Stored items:
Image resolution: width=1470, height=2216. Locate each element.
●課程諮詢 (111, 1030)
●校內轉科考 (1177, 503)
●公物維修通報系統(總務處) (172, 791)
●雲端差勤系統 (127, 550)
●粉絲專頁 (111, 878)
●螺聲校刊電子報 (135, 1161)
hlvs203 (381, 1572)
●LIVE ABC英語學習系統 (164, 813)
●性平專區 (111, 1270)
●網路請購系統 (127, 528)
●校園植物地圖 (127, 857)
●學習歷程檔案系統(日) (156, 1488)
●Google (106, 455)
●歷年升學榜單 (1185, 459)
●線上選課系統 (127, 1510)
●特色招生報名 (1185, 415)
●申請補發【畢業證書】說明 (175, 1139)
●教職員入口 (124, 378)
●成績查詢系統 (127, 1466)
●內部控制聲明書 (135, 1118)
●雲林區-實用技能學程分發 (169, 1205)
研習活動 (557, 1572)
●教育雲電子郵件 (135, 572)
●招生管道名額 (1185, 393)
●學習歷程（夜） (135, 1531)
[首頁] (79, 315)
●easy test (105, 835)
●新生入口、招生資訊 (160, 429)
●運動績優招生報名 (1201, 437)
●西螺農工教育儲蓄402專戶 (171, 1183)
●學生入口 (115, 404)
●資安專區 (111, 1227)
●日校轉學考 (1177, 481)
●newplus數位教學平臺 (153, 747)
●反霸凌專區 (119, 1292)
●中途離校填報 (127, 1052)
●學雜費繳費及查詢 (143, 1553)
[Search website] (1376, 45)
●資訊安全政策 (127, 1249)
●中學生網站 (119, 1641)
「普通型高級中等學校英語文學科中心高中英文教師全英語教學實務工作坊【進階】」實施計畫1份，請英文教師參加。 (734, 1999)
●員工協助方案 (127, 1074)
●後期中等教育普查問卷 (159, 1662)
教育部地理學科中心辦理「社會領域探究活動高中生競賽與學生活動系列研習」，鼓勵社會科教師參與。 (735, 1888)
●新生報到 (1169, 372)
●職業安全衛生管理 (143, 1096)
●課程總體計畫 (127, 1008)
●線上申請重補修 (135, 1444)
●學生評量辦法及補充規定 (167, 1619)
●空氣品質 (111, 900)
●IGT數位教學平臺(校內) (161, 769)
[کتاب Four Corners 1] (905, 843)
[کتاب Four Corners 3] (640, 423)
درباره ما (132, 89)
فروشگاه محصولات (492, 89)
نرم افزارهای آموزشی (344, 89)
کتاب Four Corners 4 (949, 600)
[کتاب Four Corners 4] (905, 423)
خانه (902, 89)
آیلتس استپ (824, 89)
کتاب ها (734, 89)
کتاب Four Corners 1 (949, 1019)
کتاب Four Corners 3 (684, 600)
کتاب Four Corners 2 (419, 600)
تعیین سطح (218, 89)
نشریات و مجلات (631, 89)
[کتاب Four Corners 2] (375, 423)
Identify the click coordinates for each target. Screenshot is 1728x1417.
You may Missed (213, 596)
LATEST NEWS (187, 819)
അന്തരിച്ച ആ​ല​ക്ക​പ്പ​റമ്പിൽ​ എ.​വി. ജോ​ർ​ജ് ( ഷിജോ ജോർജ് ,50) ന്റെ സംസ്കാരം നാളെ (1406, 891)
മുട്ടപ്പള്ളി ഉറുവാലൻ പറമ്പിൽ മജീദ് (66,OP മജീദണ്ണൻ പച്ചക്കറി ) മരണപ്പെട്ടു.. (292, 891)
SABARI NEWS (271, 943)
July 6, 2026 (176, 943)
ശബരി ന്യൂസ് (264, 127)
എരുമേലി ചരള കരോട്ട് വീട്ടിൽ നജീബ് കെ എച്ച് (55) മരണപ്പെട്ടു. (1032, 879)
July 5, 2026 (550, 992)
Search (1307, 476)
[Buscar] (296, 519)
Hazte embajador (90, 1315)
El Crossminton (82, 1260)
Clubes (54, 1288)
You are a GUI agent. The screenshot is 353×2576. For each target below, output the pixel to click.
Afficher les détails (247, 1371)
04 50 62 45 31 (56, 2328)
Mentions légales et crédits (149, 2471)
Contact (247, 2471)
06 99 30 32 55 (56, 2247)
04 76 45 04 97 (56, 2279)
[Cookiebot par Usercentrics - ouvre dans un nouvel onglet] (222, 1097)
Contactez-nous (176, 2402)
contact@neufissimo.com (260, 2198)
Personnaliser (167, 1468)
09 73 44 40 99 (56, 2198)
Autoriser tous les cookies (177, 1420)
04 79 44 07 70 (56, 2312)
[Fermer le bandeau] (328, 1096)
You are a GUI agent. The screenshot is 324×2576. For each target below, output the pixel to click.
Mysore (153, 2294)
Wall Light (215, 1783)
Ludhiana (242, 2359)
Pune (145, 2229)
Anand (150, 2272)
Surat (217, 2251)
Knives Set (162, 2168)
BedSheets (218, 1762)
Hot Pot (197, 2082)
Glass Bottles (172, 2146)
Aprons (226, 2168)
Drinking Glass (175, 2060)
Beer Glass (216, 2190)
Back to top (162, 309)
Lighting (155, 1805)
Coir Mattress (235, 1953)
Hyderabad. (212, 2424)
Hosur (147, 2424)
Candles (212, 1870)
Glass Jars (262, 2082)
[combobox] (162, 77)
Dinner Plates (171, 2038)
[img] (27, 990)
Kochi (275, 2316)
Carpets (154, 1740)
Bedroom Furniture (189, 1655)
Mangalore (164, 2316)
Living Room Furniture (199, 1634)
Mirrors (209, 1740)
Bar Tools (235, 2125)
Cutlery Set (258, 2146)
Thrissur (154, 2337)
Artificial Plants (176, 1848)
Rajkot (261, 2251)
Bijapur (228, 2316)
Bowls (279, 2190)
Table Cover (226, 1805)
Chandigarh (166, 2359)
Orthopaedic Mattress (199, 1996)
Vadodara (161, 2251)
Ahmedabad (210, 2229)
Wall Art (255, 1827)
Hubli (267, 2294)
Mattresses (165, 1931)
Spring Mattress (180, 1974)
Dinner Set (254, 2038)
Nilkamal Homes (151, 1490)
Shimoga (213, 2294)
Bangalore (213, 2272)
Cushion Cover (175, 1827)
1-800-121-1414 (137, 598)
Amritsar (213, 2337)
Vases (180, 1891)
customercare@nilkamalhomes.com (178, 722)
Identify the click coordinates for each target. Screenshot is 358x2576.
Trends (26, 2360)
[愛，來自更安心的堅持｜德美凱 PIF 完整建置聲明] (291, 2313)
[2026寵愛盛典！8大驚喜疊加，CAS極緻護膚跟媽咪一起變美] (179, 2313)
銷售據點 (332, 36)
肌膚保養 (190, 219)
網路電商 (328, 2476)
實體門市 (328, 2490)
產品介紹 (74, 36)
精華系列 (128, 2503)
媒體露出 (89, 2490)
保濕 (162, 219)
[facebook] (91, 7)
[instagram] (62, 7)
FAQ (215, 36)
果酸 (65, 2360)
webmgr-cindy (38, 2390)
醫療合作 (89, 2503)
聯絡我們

Task details:
Write the records out again so that each one matches the original exactly.

The answer:
Image resolution: width=1470, height=2216. Locate each element.
●課程諮詢 (111, 1030)
●校內轉科考 (1177, 503)
●公物維修通報系統(總務處) (172, 791)
●雲端差勤系統 (127, 550)
●粉絲專頁 (111, 878)
●螺聲校刊電子報 (135, 1161)
hlvs203 (381, 1572)
●LIVE ABC英語學習系統 (164, 813)
●性平專區 (111, 1270)
●網路請購系統 (127, 528)
●校園植物地圖 (127, 857)
●學習歷程檔案系統(日) (156, 1488)
●Google (106, 455)
●歷年升學榜單 (1185, 459)
●線上選課系統 (127, 1510)
●特色招生報名 (1185, 415)
●申請補發【畢業證書】說明 (175, 1139)
●教職員入口 (124, 378)
●成績查詢系統 (127, 1466)
●內部控制聲明書 (135, 1118)
●雲林區-實用技能學程分發 (169, 1205)
研習活動 (557, 1572)
●教育雲電子郵件 (135, 572)
●招生管道名額 (1185, 393)
●學習歷程（夜） (135, 1531)
[首頁] (79, 315)
●easy test (105, 835)
●新生入口、招生資訊 (160, 429)
●運動績優招生報名 (1201, 437)
●西螺農工教育儲蓄402專戶 (171, 1183)
●學生入口 (115, 404)
●資安專區 (111, 1227)
●日校轉學考 (1177, 481)
●newplus數位教學平臺 (153, 747)
●反霸凌專區 (119, 1292)
●中途離校填報 (127, 1052)
●學雜費繳費及查詢 (143, 1553)
[Search website] (1376, 45)
●資訊安全政策 (127, 1249)
●中學生網站 (119, 1641)
「普通型高級中等學校英語文學科中心高中英文教師全英語教學實務工作坊【進階】」實施計畫1份，請英文教師參加。 (734, 1999)
●員工協助方案 (127, 1074)
●後期中等教育普查問卷 (159, 1662)
教育部地理學科中心辦理「社會領域探究活動高中生競賽與學生活動系列研習」，鼓勵社會科教師參與。 (735, 1888)
●新生報到 (1169, 372)
●職業安全衛生管理 (143, 1096)
●課程總體計畫 (127, 1008)
●線上申請重補修 (135, 1444)
●學生評量辦法及補充規定 (167, 1619)
●空氣品質 (111, 900)
●IGT數位教學平臺(校內) (161, 769)
[کتاب Four Corners 1] (905, 843)
[کتاب Four Corners 3] (640, 423)
درباره ما (132, 89)
فروشگاه محصولات (492, 89)
نرم افزارهای آموزشی (344, 89)
کتاب Four Corners 4 (949, 600)
[کتاب Four Corners 4] (905, 423)
خانه (902, 89)
آیلتس استپ (824, 89)
کتاب ها (734, 89)
کتاب Four Corners 1 (949, 1019)
کتاب Four Corners 3 (684, 600)
کتاب Four Corners 2 (419, 600)
تعیین سطح (218, 89)
نشریات و مجلات (631, 89)
[کتاب Four Corners 2] (375, 423)
Identify the click coordinates for each target. Screenshot is 1728x1417.
You may Missed (213, 596)
LATEST NEWS (187, 819)
അന്തരിച്ച ആ​ല​ക്ക​പ്പ​റമ്പിൽ​ എ.​വി. ജോ​ർ​ജ് ( ഷിജോ ജോർജ് ,50) ന്റെ സംസ്കാരം നാളെ (1406, 891)
മുട്ടപ്പള്ളി ഉറുവാലൻ പറമ്പിൽ മജീദ് (66,OP മജീദണ്ണൻ പച്ചക്കറി ) മരണപ്പെട്ടു.. (292, 891)
SABARI NEWS (271, 943)
July 6, 2026 (176, 943)
ശബരി ന്യൂസ് (264, 127)
എരുമേലി ചരള കരോട്ട് വീട്ടിൽ നജീബ് കെ എച്ച് (55) മരണപ്പെട്ടു. (1032, 879)
July 5, 2026 (550, 992)
Search (1307, 476)
[Buscar] (296, 519)
Hazte embajador (90, 1315)
El Crossminton (82, 1260)
Clubes (54, 1288)
You are a GUI agent. The screenshot is 353×2576. For each target below, output the pixel to click.
Afficher les détails (247, 1371)
04 50 62 45 31 (56, 2328)
Mentions légales et crédits (149, 2471)
Contact (247, 2471)
06 99 30 32 55 (56, 2247)
04 76 45 04 97 (56, 2279)
[Cookiebot par Usercentrics - ouvre dans un nouvel onglet] (222, 1097)
Contactez-nous (176, 2402)
contact@neufissimo.com (260, 2198)
Personnaliser (167, 1468)
09 73 44 40 99 (56, 2198)
Autoriser tous les cookies (177, 1420)
04 79 44 07 70 (56, 2312)
[Fermer le bandeau] (328, 1096)
You are a GUI agent. The screenshot is 324×2576. For each target below, output the pixel to click.
Mysore (153, 2294)
Wall Light (215, 1783)
Ludhiana (242, 2359)
Pune (145, 2229)
Anand (150, 2272)
Surat (217, 2251)
Knives Set (162, 2168)
BedSheets (218, 1762)
Hot Pot (197, 2082)
Glass Bottles (172, 2146)
Aprons (226, 2168)
Drinking Glass (175, 2060)
Beer Glass (216, 2190)
Back to top (162, 309)
Lighting (155, 1805)
Coir Mattress (235, 1953)
Hyderabad. (212, 2424)
Hosur (147, 2424)
Candles (212, 1870)
Glass Jars (262, 2082)
[combobox] (162, 77)
Dinner Plates (171, 2038)
[img] (27, 990)
Kochi (275, 2316)
Carpets (154, 1740)
Bedroom Furniture (189, 1655)
Mangalore (164, 2316)
Living Room Furniture (199, 1634)
Mirrors (209, 1740)
Bar Tools (235, 2125)
Cutlery Set (258, 2146)
Thrissur (154, 2337)
Artificial Plants (176, 1848)
Rajkot (261, 2251)
Bijapur (228, 2316)
Bowls (279, 2190)
Table Cover (226, 1805)
Chandigarh (166, 2359)
Orthopaedic Mattress (199, 1996)
Vadodara (161, 2251)
Ahmedabad (210, 2229)
Wall Art (255, 1827)
Hubli (267, 2294)
Mattresses (165, 1931)
Spring Mattress (180, 1974)
Dinner Set (254, 2038)
Nilkamal Homes (151, 1490)
Shimoga (213, 2294)
Bangalore (213, 2272)
Cushion Cover (175, 1827)
1-800-121-1414 (137, 598)
Amritsar (213, 2337)
Vases (180, 1891)
customercare@nilkamalhomes.com (178, 722)
Identify the click coordinates for each target. Screenshot is 358x2576.
Trends (26, 2360)
[愛，來自更安心的堅持｜德美凱 PIF 完整建置聲明] (291, 2313)
[2026寵愛盛典！8大驚喜疊加，CAS極緻護膚跟媽咪一起變美] (179, 2313)
銷售據點 (332, 36)
肌膚保養 (190, 219)
網路電商 (328, 2476)
實體門市 (328, 2490)
產品介紹 (74, 36)
精華系列 (128, 2503)
媒體露出 (89, 2490)
保濕 (162, 219)
[facebook] (91, 7)
[instagram] (62, 7)
FAQ (215, 36)
果酸 (65, 2360)
webmgr-cindy (38, 2390)
醫療合作 (89, 2503)
聯絡我們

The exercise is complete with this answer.